La seule façon maintenant de mettre un terme à la terreur est que Poutine décide de cesser la guerre en Tchétchénie et, comme Boris Eltsine en 1996, recherche un accord avec les Tchétchènes en passant par leur président légitime, Aslan Maskhadov. Moscou a une position contradictoire vis-à-vis de Maskhadov. On prétend qu’il ne contrôle pas tous les groupes tchétchènes et que dans ces conditions, traiter avec lui ne sert à rien, mais dans le même temps on l’accuse de tous les attentats commis en Russie. Maskhadov contrôle les choses « globalement » et le jour où Moscou se tournera vers lui, les Tchétchènes feront bloc derrière lui.
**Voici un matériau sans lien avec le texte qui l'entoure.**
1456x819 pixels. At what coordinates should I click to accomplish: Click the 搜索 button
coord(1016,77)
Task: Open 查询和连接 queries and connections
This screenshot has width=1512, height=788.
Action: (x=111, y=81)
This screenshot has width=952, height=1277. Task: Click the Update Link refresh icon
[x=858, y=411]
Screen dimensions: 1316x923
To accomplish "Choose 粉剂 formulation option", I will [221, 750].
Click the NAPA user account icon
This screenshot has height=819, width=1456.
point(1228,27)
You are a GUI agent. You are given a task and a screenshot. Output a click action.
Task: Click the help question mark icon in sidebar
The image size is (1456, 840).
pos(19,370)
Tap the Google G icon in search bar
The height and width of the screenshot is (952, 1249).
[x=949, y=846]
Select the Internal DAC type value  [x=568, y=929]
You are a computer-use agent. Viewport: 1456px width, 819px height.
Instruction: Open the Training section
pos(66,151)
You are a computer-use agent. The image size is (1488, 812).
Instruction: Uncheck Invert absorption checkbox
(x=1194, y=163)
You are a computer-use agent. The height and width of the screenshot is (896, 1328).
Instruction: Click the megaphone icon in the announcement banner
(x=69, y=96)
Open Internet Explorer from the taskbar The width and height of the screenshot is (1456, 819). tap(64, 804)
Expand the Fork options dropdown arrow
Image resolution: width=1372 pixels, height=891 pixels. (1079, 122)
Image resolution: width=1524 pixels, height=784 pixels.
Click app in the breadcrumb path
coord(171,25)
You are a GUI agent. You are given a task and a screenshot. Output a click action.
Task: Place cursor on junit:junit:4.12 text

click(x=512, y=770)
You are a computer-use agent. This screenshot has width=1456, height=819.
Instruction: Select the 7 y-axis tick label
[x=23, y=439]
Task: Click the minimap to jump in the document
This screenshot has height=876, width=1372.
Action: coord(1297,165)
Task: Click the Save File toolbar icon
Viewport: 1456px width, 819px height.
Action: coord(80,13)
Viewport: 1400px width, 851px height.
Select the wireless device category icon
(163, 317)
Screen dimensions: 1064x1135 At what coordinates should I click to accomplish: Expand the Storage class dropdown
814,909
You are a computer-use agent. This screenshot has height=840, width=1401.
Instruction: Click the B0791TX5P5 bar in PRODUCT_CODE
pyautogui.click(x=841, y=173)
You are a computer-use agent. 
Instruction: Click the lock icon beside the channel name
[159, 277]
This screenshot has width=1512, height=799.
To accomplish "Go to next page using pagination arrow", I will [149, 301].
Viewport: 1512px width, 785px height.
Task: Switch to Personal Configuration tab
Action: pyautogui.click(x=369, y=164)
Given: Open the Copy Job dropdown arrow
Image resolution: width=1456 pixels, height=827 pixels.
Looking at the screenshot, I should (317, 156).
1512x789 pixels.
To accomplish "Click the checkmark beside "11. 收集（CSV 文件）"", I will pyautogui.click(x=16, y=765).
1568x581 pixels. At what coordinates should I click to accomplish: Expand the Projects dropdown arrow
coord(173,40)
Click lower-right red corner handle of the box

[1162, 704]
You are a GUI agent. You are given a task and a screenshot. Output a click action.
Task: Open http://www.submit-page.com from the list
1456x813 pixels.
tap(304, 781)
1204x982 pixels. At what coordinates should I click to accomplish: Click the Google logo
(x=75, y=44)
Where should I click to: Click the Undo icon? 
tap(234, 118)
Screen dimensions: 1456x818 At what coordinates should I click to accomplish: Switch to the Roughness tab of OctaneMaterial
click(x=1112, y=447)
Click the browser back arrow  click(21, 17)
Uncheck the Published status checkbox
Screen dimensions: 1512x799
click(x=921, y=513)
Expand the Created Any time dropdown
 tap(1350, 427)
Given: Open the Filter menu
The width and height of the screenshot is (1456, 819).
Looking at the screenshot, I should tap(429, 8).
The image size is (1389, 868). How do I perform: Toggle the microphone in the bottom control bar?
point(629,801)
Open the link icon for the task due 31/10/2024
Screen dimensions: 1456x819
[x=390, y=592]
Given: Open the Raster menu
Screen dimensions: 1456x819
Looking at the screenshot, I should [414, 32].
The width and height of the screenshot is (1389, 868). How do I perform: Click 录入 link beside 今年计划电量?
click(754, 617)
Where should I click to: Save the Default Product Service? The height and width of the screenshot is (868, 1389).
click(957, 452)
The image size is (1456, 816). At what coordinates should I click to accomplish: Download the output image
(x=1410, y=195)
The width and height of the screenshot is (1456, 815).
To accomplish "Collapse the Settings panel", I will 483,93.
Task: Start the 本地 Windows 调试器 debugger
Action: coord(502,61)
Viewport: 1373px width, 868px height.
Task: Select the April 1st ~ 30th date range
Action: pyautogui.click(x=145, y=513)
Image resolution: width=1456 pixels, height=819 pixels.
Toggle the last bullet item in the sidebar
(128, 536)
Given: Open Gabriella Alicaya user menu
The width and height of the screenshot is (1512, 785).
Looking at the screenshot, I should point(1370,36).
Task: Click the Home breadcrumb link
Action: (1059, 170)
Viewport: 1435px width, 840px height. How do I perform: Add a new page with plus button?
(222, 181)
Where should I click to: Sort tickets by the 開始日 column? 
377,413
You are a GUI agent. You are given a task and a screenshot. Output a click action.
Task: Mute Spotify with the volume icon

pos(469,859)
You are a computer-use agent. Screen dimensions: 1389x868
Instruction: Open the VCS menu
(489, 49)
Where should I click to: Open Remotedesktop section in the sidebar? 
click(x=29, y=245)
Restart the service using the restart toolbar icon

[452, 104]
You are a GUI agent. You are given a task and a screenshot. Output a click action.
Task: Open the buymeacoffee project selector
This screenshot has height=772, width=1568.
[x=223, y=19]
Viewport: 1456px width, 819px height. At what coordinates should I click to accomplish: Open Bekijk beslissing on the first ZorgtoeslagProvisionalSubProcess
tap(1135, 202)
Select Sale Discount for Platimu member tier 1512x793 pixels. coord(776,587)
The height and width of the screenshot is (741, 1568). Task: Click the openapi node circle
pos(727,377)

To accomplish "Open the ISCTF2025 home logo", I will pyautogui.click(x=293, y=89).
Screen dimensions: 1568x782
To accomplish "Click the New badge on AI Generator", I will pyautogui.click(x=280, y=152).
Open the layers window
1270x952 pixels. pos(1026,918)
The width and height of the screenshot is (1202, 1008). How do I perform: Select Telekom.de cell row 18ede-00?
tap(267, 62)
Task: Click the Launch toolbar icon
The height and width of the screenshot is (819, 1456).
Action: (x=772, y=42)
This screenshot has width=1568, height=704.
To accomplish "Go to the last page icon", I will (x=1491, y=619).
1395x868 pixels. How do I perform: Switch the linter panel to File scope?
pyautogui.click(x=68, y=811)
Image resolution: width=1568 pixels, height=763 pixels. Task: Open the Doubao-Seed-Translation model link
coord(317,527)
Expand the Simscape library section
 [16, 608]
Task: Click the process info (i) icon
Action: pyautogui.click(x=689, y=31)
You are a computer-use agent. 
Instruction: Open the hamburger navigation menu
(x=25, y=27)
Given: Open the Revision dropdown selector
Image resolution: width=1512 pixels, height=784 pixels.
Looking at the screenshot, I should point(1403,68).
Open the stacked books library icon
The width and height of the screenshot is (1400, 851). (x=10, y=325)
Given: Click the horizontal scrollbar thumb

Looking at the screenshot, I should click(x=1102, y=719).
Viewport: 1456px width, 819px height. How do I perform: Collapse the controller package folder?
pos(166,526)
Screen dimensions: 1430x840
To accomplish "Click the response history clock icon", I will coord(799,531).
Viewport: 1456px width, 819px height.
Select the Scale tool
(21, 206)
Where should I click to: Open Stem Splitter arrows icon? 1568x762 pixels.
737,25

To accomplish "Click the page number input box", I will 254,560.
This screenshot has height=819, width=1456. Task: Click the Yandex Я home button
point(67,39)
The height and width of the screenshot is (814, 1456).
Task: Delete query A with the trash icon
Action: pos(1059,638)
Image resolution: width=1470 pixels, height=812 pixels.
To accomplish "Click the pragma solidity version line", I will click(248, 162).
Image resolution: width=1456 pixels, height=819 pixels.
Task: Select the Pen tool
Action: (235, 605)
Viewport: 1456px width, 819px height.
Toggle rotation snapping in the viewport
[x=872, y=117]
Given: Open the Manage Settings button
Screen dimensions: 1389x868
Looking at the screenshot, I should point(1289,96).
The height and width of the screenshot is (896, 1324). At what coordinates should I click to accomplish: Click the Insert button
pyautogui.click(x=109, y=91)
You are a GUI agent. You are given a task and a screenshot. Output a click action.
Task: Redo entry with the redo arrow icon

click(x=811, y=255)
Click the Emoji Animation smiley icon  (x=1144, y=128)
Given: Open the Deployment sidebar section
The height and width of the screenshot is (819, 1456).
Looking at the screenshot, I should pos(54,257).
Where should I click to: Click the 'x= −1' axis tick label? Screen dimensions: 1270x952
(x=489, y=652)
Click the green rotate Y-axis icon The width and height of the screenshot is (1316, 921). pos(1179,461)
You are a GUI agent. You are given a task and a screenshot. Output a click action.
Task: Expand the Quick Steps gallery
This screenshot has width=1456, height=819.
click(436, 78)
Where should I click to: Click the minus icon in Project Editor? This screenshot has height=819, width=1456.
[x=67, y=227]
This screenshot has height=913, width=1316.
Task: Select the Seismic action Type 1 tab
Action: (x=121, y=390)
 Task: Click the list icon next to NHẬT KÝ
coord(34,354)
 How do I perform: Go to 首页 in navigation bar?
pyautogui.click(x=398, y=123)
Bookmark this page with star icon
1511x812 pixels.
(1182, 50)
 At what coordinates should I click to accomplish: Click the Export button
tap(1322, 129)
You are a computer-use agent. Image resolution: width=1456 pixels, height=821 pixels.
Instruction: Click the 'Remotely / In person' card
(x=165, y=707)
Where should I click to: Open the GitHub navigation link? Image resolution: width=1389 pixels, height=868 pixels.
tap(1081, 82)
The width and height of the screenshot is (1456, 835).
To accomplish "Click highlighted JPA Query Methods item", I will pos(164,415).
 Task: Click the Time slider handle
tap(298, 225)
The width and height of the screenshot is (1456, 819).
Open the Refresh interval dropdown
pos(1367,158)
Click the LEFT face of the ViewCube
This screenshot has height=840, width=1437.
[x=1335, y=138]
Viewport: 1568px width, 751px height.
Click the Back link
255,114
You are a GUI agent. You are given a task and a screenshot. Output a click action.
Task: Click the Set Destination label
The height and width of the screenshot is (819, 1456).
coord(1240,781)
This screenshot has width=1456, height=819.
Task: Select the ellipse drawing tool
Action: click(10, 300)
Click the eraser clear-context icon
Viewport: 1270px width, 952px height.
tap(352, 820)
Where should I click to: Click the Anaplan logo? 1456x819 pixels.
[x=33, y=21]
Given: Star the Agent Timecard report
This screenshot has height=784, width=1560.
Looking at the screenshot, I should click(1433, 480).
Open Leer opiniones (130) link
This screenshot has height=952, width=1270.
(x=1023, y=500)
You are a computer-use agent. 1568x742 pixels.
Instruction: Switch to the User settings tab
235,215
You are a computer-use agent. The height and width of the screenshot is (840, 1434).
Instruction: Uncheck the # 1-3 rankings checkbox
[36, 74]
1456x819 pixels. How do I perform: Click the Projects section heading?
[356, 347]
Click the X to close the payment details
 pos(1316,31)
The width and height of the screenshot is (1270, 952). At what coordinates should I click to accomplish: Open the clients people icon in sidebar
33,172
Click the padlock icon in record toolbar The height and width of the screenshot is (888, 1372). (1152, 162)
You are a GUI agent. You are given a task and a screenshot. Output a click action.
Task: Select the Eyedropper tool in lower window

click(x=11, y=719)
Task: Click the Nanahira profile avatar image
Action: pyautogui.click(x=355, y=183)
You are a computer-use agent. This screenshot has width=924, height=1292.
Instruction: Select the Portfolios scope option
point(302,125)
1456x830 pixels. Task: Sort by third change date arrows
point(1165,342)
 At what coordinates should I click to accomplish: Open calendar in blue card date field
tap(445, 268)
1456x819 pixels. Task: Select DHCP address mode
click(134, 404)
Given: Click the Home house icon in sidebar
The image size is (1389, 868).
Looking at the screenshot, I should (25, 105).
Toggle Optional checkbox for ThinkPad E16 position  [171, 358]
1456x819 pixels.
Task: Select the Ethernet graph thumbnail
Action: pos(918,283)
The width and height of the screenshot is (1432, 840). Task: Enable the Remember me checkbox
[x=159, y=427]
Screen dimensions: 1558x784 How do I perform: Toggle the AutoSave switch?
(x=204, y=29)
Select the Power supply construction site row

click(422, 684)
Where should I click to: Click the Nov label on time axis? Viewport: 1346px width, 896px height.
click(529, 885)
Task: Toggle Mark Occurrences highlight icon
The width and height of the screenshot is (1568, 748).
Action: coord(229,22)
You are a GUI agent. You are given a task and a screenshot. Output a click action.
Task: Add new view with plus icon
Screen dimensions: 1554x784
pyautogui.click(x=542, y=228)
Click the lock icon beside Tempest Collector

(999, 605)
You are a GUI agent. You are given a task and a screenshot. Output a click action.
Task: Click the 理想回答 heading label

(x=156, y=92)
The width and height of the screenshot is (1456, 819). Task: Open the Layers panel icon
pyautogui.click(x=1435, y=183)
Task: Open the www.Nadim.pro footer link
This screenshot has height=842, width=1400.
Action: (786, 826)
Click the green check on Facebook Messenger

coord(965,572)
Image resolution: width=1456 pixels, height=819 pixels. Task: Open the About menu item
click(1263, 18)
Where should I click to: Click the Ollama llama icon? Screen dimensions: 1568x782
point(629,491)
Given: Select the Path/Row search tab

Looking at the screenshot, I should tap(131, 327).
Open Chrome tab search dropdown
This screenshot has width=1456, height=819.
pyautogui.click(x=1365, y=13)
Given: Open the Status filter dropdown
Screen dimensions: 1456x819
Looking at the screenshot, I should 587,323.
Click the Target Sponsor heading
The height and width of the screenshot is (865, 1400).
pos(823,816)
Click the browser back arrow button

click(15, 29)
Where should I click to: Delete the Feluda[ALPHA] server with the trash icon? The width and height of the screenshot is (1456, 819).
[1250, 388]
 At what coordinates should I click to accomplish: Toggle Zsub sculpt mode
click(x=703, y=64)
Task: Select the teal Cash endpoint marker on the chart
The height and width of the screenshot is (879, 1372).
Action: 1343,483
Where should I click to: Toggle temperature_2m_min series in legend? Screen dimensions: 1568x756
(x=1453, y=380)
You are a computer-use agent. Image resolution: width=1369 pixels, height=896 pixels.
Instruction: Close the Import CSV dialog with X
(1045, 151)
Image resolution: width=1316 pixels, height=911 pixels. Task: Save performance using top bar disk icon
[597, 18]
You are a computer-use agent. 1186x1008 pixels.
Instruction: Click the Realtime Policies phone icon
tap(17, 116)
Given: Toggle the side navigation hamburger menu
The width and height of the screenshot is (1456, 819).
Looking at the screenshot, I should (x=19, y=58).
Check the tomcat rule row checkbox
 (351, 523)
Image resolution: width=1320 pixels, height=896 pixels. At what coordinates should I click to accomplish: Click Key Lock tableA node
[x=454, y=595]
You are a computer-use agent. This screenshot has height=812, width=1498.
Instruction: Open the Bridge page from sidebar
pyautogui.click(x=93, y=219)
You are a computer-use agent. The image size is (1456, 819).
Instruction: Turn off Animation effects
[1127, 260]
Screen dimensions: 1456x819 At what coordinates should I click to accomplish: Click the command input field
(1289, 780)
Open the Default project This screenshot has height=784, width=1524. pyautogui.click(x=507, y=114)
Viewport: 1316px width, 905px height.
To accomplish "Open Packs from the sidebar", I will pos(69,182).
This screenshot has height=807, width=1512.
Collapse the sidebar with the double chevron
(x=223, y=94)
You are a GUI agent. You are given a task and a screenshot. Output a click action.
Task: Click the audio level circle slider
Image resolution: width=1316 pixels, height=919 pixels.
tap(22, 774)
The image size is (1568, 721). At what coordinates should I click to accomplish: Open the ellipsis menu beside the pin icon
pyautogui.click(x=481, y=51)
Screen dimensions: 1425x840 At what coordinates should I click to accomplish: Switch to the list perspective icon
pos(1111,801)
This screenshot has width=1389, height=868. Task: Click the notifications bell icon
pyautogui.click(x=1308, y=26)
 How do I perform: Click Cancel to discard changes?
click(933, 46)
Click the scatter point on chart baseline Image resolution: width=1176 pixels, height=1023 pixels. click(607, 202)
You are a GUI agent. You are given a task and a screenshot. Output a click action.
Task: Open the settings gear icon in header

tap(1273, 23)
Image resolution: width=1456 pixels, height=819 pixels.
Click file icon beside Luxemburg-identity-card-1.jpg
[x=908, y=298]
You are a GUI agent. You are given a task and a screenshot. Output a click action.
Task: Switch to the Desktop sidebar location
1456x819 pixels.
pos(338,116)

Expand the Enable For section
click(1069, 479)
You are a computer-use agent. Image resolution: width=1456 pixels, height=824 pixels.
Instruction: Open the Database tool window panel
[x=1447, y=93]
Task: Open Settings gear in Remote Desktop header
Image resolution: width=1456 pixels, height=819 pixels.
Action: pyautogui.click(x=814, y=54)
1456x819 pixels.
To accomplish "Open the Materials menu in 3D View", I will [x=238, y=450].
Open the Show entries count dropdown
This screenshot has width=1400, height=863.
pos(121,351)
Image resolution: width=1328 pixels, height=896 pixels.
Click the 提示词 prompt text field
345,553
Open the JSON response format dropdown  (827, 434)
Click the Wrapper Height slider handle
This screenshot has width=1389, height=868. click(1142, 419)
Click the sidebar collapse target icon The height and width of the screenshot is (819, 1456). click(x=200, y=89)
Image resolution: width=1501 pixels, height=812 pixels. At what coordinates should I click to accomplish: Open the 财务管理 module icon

Certes, Maskhadov détestait Eltsine, mais il accepta de négocier avec lui parce qu’il avait compris qu’Eltsine se battait pour l’unité de la Russie. Aujourd’hui, l’histoire est bien différente : Poutine ne se bat pas pour l’unité de la Russie, mais contre les Tchétchènes. C’est un criminel de guerre en train de commettre un génocide. Pour cette raison, Maskhadov n’acceptera de négocier avec Poutine que par le biais d’une médiation internationale.
La médiation peut s’opérer à trois niveaux.
– Une médiation impliquant d’autres pays de la CEI (Communauté des États indépendants) : Ukraine, Kazakhstan, Arménie, et peut-être même Géorgie. Ils sont passés par la séparation d’avec le vieil empire soviétique, cette expérience serait de nature à éclairer utilement les Tchétchènes et c’est la meilleure solution pour la Russie.
– L’Europe pourrait être à un autre niveau. Il serait probablement plus favorable aux Tchétchènes, mais plus préjudiciable à la Russie.
– L’ONU, nettement plus avantageux pour les Tchétchènes, mais mauvais pour la Russie.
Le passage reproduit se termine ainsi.